As Sarah settles in to her new digs – with her cat, even though that is against the strict rule of “no pets” – and life is going well for Sarah. Then she gets a threatening note about pet allergies addressed to “You Bitch!” Things start to go down hill for the young woman and, I feared, that the film was descending into “torture porn.” (Images of Eli Roth movies sprang to mind.)
Fortunately, first time feature filmmaker David Marmor writes and directs a psychological thriller that, yes, turned my stomach with its graphic violence and mind-altering torture used to make Sarah conform to her new environment. But this is a device of the story and not the reason for it. This makes me root for Sarah through her plight and against her cult-driven captors.
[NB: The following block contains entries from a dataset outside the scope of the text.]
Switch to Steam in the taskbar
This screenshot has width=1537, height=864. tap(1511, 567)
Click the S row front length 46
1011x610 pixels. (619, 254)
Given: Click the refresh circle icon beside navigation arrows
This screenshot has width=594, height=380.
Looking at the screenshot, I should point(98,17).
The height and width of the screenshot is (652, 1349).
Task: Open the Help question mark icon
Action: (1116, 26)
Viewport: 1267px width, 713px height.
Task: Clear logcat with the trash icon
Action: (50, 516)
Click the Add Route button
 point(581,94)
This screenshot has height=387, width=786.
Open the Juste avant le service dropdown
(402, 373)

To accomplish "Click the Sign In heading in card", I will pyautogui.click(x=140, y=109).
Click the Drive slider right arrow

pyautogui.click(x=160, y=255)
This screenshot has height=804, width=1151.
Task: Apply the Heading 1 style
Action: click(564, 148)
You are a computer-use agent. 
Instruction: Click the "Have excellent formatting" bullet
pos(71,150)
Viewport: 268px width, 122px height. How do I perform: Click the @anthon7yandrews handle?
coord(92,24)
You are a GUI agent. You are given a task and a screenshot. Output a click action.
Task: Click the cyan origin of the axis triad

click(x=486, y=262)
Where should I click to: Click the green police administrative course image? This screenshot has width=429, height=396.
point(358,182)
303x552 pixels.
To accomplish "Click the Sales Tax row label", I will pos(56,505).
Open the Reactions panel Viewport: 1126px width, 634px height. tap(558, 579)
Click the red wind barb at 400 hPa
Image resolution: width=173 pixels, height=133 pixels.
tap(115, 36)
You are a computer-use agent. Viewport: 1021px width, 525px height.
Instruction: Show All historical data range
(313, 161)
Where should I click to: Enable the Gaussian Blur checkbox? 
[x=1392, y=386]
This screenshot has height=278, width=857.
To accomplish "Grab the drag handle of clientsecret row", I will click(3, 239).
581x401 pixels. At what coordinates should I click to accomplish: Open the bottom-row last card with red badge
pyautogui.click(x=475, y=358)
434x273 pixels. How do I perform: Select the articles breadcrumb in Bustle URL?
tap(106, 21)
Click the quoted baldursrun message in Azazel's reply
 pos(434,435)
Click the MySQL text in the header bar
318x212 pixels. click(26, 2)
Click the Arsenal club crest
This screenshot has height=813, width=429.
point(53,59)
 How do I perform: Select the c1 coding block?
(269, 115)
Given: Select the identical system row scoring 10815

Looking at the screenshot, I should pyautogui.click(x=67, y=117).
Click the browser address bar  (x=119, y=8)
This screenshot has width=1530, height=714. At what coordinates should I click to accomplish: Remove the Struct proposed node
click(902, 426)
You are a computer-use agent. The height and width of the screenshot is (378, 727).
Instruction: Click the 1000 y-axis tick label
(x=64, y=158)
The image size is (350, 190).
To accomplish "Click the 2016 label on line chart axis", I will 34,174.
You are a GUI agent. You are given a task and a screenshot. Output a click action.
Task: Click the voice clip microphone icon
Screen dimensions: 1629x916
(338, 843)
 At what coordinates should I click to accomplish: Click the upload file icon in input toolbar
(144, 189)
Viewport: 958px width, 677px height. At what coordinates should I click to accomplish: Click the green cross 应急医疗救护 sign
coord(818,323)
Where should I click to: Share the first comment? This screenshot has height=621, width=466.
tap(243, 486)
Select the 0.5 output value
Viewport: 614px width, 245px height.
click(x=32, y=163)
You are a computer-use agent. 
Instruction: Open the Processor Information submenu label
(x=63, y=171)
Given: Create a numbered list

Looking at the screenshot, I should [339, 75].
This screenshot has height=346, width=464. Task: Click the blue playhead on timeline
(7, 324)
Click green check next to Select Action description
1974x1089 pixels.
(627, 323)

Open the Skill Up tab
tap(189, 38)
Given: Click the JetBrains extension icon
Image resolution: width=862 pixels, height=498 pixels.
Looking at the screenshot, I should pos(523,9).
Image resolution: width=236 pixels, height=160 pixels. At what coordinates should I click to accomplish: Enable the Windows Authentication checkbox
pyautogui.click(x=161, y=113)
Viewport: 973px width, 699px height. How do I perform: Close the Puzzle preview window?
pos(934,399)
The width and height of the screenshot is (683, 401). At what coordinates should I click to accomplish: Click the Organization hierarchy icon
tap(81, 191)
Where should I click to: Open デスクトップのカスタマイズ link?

Marmor’s tale of a “conform and be rewarded, don’t and be punished” society is centered in the sinister apartment complex that seemed the idyllic place to live. Sarah, the wide-eyed innocent, is selected to be the next tenant for the coveted one bedroom apartment by complex manager, Jerry (Alan Blumenfeld). Newcomer Nicole Brydon Bloom delivers a convincing performance as the reticent, eager to please Sarah who turns out to be the perfect cult recruit – no close ties and new in town. As her ordeal ramps up, my empathy for her does, too, as I put myself in her shoes...
The denizens of the complex, ruled by their long dead cult leader, offer a comforting front as they run an “open house” to search for a new, willing or not, cult member. Once the cheerful façade drops, the seemingly nice folk turn sinister and they are scary. This increases my feeling of empathy for Sarah.
The violence and torture that Sarah must endure are mostly committed off-screen, using sounds, like a hammer driving a nail, to make the tension, while not graphic, palpable. This makes “1BR” a cut above the usual horror flick. I give it a B.